Pourquoi me parle-t-elle sur ce ton ? Elle a peur, je le sens. Je suis trop vieux pour fuir. Tiens, je vais grimper vers cet énorme roncier et m’y cacher. Ma peau épaisse en a vu d’autres et à cet endroit hostile, je serai invisible et je bénéficierai d’un parfait point de vue sur les événements…
Qui sont ces gens ? Ils ont une drôle d’odeur, jamais senti un truc pareil. Pourquoi ils sont tous en blanc. Bérangère semble pétrifiée devant l’un d’eux qui descend d’une jeep en faisant de grands gestes. Il se met à lui tourner autour, puis cherche quelque chose… que… il se penche, ramasse des herbes… non c’est des morceaux de son bouquet… il lui les colle sous le nez… mon ouïe fine l’entend hurler. Il appelle un autre type…. Qu’a-t-il dans la main ? Je ne vois pas… que fait Bérangère à genoux maintenant ? Je sens mon instinct m’envahir. Mes babines se retroussent, mes crocs sont vieux, mais toujours affûtés, un grognement prend naissance du fond de mes entrailles. Je vais porter secours à ma Bérangère chérie, mais… grrrrhhhh….le second type vient de lui enfoncer dans le cou quelque chose… j’hurle à la mort et tous les regards convergent dans ma direction. Bérangère est étendue sur le sol, sans vie. Je retiens un aboiement de rage… je la vengerai… je… mais l’oncle… j’aperçois son corps allongé sur la plateforme d’une voiture ! Cette fois j’aboie de douleur et une fois de plus tous les regards convergent vers moi.

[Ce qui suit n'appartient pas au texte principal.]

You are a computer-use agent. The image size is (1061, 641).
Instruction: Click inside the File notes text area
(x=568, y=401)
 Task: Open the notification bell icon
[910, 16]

Je ne sais pas trop, une fois de plus, ce que tous ces humains veulent dire… Ma longue expérience canine ne m’a appris qu’une seule chose ; chiens et hommes peuvent faire très bon ménage, mais ils se leurrent tous les deux en pensant se comprendre.

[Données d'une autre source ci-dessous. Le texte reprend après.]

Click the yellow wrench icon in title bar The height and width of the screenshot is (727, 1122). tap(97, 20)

Il est vraisemblable que nous ne voyons pas la même chose, comment pourraient-ils comprendre la marche ou la course avec leurs deux pieds enfermés et ne parlons même de leur nez, cet appendice tronqué, qui ne leur permet même pas de suivre le vent....

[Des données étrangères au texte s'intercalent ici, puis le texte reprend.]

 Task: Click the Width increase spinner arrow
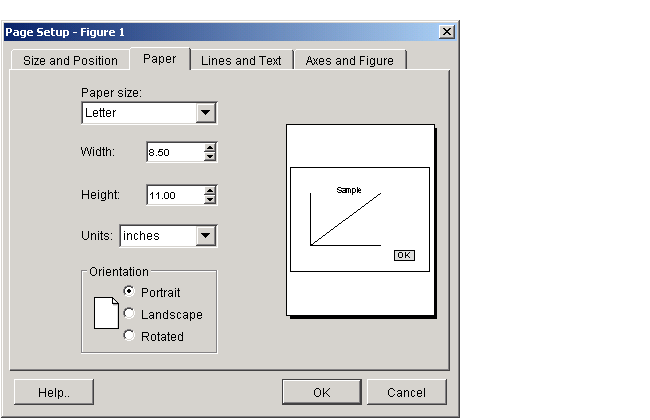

Ils nous pensent sûrement « joueur » parce que nous courons après une balle, alors qu’ils ne comprennent pas que celle-ci dessine des arabesques odoriférantes, des œuvres d’art mouvantes que même le moins averti des chiots voudrait prolonger à l’infini… Quels animaux frustes ces hommes !
Je vais aller uriner mon dépit sur ces puantes horreurs motorisées, et ils prendront encore cela pour un archaïque instinct territorial, qui leur permettra de ne pas mesurer ma consternation
Leur pisser autour est leur faire trop d’honneur. Laissons mon esprit divaguer, la solution jaillira.
Et, si j’étais ce que je voudrais être à cet instant, qui serais-je ? Un chien kamikaze qui se fait exploser au milieu de cette bande d’assassins et les envoyer tous ad patres ? Le chevalier Bayard, sans peur et sans reproche, fonçant vers ses gueux pour les occire, embrasser Bérangère pour lui rendre vie et sauver l’oncle. Ou alors simplement un banal héros courant droit vers les méchants pour tenter de les arrêter et qui se ferait mitrailler. Car oui, ils ont sorti des mitraillettes d’un coffre d’une voiture et se dirigent vers moi. Mais attention, je suis certes un chien, mais avant tout un symbole. Je suis celui qui guida les maîtres pour capturer l’assassin d’Hiram, le constructeur du Temple de Salomon et surtout, Platon, me convia à son mythe de la caverne. Alors je sais qui je suis. Au fond du vallon, il y a une vieille mine. Est-ce pour cela qu’ils ne veulent pas de témoins ? Ils se trompent, elle n’est pas ce qu’ils imaginent. Je la connais bien, je m’y suis perdu une année. Léchant les murs humides et me nourrissant de rares rongeurs. J’ai vu la lumière en sortant, surtout l’oncle qui m’attendait, sourire aux lèvres. « Bon chien, va, je savais bien que tu retrouverais ton chemin ». Alors qu’ils me suivent jusqu’au fond de la mine et peut-être reviendront-ils des ténèbres…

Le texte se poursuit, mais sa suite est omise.